GOAL OF THE EXERCISE
Could you copy, exactly as written, every line from the first line of the records through the one containing "Image resolution: width=632"?

- - - -

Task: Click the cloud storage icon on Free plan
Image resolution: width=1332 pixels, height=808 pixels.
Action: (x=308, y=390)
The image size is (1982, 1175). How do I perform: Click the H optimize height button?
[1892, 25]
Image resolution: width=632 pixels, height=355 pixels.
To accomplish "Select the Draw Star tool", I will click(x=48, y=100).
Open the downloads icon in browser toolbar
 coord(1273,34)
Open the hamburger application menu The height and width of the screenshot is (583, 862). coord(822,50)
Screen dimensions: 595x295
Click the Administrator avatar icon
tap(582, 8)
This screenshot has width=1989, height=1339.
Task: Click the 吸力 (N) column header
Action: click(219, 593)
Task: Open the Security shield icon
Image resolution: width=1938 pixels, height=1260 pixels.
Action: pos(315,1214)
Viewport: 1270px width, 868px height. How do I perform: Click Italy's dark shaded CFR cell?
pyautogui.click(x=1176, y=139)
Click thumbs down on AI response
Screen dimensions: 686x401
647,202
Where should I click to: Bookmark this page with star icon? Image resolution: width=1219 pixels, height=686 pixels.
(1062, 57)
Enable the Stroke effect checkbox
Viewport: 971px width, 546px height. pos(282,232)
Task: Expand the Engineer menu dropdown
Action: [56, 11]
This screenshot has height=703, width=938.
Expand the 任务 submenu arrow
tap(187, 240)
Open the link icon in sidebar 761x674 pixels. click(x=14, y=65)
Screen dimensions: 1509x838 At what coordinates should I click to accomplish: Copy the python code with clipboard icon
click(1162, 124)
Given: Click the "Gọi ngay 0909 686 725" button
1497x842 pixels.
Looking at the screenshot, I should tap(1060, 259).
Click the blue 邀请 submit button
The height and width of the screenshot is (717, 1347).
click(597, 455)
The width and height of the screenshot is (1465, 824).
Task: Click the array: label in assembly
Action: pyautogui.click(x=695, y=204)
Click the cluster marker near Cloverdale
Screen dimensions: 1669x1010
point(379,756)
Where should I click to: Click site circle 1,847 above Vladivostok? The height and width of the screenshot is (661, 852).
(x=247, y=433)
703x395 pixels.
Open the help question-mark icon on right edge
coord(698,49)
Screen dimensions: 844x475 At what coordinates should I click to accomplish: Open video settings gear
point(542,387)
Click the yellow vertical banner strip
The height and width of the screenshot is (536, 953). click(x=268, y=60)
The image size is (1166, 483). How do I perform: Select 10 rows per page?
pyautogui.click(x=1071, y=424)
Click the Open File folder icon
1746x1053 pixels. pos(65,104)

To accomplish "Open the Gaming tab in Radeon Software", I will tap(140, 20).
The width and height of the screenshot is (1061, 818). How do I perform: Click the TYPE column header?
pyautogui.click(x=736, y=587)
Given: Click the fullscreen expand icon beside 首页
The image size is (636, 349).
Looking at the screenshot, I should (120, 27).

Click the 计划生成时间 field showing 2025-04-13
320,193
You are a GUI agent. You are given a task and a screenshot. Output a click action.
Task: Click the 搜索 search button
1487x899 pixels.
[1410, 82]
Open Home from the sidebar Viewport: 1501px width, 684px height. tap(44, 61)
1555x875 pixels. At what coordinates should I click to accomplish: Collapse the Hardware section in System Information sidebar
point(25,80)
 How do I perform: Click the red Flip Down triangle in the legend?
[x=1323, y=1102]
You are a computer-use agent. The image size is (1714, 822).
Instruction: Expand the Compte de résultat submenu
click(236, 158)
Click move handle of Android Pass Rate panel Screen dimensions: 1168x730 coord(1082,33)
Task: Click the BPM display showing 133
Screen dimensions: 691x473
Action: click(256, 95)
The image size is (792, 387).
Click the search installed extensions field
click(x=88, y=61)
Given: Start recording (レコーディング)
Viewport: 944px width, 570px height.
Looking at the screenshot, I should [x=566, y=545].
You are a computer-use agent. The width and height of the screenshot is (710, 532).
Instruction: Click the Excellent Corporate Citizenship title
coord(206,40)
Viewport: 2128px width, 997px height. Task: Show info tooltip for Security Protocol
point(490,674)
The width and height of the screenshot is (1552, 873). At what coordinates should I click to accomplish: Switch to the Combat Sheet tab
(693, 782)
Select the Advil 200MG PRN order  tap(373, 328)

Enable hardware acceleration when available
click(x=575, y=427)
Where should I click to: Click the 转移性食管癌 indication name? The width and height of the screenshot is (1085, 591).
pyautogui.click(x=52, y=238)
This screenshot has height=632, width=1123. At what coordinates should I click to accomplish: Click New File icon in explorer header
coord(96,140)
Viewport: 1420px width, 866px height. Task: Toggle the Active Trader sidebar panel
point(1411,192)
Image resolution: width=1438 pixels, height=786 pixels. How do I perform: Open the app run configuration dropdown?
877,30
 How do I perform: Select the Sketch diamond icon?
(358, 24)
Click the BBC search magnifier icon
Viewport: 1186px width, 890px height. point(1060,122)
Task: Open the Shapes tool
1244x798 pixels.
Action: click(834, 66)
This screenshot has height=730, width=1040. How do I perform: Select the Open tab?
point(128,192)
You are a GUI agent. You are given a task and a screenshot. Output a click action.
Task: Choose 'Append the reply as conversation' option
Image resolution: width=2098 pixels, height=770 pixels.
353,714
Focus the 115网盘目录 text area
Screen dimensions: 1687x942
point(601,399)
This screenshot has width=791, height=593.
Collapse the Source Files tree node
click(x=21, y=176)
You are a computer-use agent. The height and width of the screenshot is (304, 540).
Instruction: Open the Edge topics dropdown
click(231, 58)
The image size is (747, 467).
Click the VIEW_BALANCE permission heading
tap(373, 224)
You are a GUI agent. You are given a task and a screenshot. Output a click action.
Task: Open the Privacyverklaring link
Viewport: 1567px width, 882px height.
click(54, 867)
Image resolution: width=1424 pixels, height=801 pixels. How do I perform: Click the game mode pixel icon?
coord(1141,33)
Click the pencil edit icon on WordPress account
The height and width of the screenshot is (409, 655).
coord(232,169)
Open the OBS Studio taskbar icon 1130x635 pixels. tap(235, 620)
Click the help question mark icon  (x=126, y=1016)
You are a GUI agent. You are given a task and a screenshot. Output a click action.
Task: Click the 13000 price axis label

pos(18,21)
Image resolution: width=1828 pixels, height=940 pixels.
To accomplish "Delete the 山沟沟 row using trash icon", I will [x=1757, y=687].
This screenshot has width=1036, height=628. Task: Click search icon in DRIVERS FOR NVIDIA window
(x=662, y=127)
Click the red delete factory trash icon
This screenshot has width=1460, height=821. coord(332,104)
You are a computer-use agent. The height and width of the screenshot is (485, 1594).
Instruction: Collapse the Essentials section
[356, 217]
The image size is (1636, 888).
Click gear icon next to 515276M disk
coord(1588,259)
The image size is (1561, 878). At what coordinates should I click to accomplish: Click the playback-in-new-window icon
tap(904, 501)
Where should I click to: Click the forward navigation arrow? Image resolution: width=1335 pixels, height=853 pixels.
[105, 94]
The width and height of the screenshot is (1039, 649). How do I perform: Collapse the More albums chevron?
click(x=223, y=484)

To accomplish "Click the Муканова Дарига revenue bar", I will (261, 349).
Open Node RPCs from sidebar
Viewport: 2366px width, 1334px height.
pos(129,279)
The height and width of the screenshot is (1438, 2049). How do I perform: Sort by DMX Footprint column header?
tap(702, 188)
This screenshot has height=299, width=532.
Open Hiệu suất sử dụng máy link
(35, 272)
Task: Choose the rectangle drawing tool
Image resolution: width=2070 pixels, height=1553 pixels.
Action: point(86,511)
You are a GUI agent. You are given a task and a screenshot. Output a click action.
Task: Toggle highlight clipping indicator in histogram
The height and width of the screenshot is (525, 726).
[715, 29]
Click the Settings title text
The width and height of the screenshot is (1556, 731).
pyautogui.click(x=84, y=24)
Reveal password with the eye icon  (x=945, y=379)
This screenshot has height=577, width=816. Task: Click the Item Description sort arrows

- - - -

RESPONSE TO THIS TASK
Task: Click the cloud storage icon on Free plan
Image resolution: width=1332 pixels, height=808 pixels.
Action: (x=308, y=390)
The image size is (1982, 1175). How do I perform: Click the H optimize height button?
[1892, 25]
Image resolution: width=632 pixels, height=355 pixels.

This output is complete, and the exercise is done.